Huis clos
De Jean-Paul Sartre
2019
Résumé
Un publiciste adultère fusillé pour avoir déserté, une jeune bourgeoise qui a noyé son enfant et poussé son amant au suicide, une employée des postes lesbienne qui a peut-être une mort sur la conscience : les trois se retrouvent en Enfer. Contrairement à ce qu’ils croyaient, l’Enfer n’est pas une chambre de torture mais un salon Second Empire où ils vont – éternellement – s’épier, se provoquer, tenter de se séduire et surtout se déchirer. On l’aura compris : « L’Enfer, c’est les Autres. » Créé en 1944, Huis clos illustre une réflexion philosophique menée par Sartre un an plus tôt dans L’Être et le Néant, en particulier sur le « regard de l’autre » qui me constitue en « esclave » vis-à-vis de lui. À ce titre, la pièce s’inscrit dans la tradition, vivace jusqu’après la guerre, du « théâtre d’idées ». Mais, en interrogeant le sens même de l’existence par des dialogues de tous les jours, dans un décor bourgeois qui figure un univers irréel, elle annonce aussi le « théâtre de l’absurde » qui triomphera dans les années 1950. Comédie de boulevard à portée métaphysique, elle doit à cette vocation paradoxale d’être aujourd’hui encore, en France et à l’étranger, l’un des plus grands succès du théâtre français contemporain.
Avis et Commentaires
29 avisHuit Clos se passe en Enfer et ce qui est génial chez Sartre, c’est précisément qu’il n’y a pas de bourreau. Pas de démon, pas d’instrument de torture. Juste trois chaises et trois consciences, et ça suffit. Le mécanisme de la pièce repose sur le fait qu’ils sont leur propre enfer. Et pourquoi ? Parce que la conscience humaine a besoin du regard de l’autre pour exister, pour se définir. C’est le cœur de la philosophie sartrienne : l’être-pour-autrui. Le regard de l’autre me fige, me transforme en objet, me vole ma liberté, et pourtant je ne peux pas m’en passer. Ils auraient théoriquement pu décider de se taire, de coexister en silence. Sartre le montre d’ailleurs : ils essaient, brièvement. Mais la conscience ne supporte pas le vide. Elle a besoin de se raconter, d’être entendue, d’être reconnue, même par des ennemis. C’est presque une cruauté supplémentaire : la liberté est toujours là, formellement. Ils pourraient choisir le silence. Mais leur nature les en empêche. Ce qui renforce la célèbre formule finale — l’enfer, c’est moins les autres en soi que l’impossibilité d’échapper au regard des autres, et à sa propre image dans ce regard.

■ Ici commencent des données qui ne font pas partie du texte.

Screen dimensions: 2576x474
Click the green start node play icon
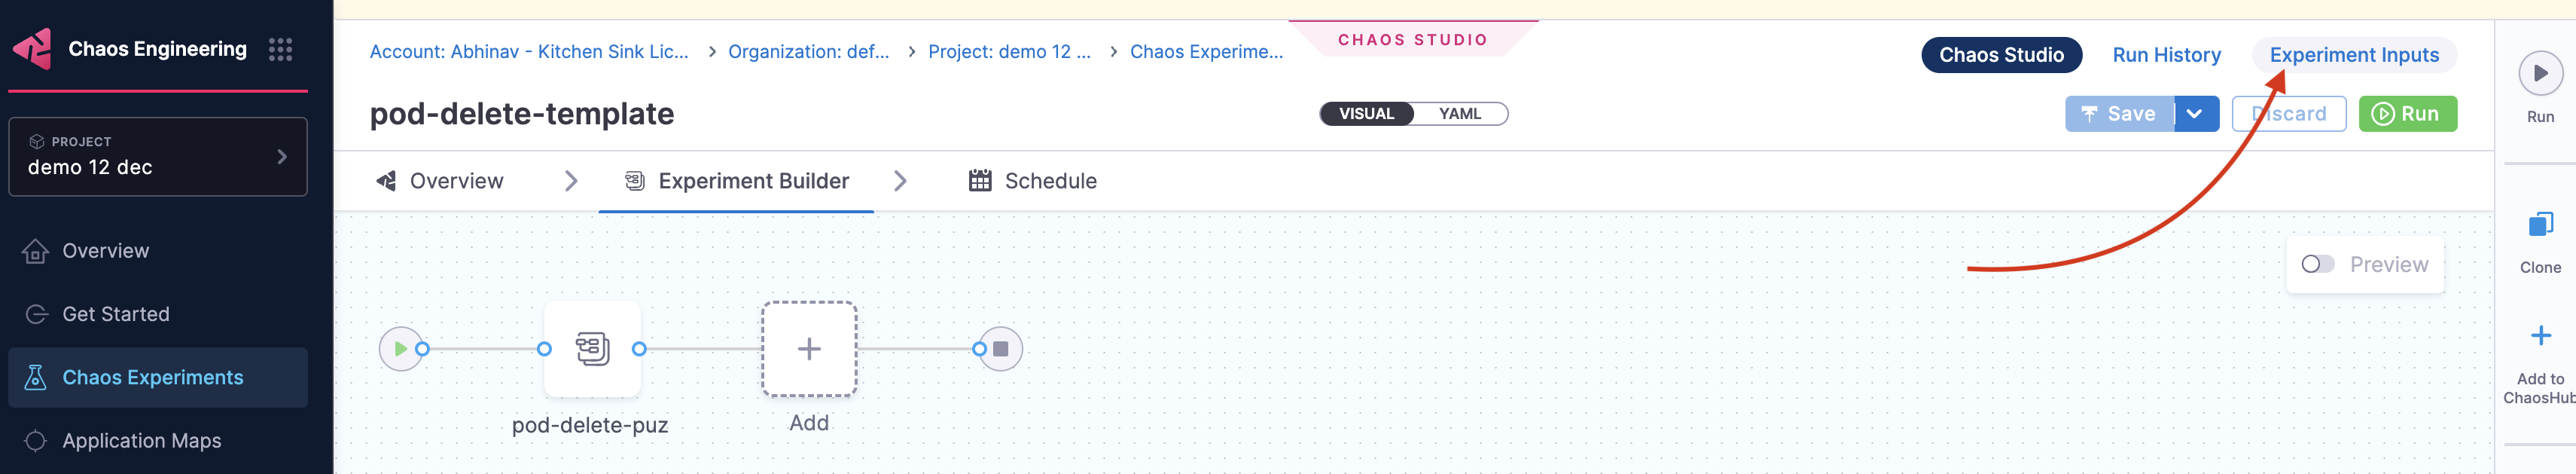[x=400, y=349]
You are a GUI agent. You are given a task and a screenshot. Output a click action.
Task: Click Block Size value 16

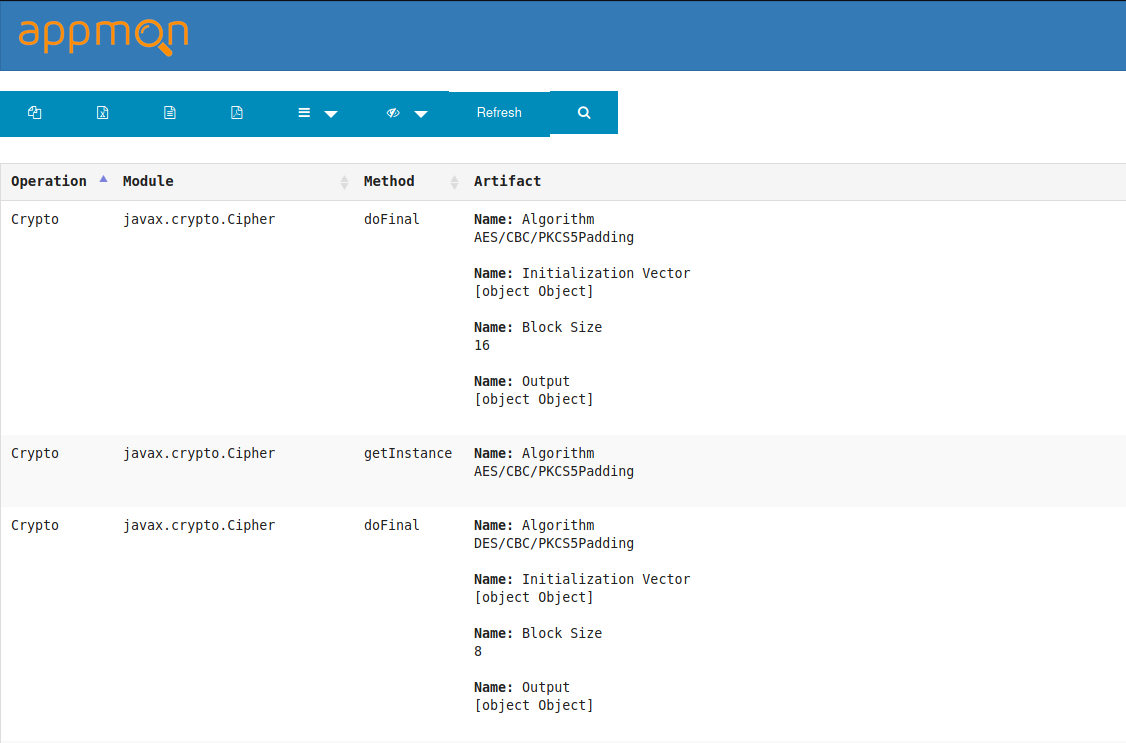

2e lecture, toujours aussi bouleversante. On a l’impression de comprendre le monde, de se découvrir des vices, d’apercevoir l’humanité dans ce qu’il y a de plus terrible
3 individus sont en enfer apres avoir commis des crimes atroces. Ils dévoilent rapidement leurs visages et leurs vices. Insupportables les uns pour les autres ils ne cessent d’appuyer sur leurs insécurités, de se mentir et de se manipuler. Ils auraient semble-t-il préféré les châtiments corporels à cette torture psychique. L’enfer c’est les autres. Mon avis sur la lecture : pas facile car le contexte est dur à formaliser + les personnages ont parfois une double conscience (ils sont là et dans leurs pensées à la fois). L’arrivée à la phrase connue fait sourire - l’enfer c’est les autres - , je suis contente de l’avoir lu pour cela mais je n’ai pas apprécié plus que cela la lecture.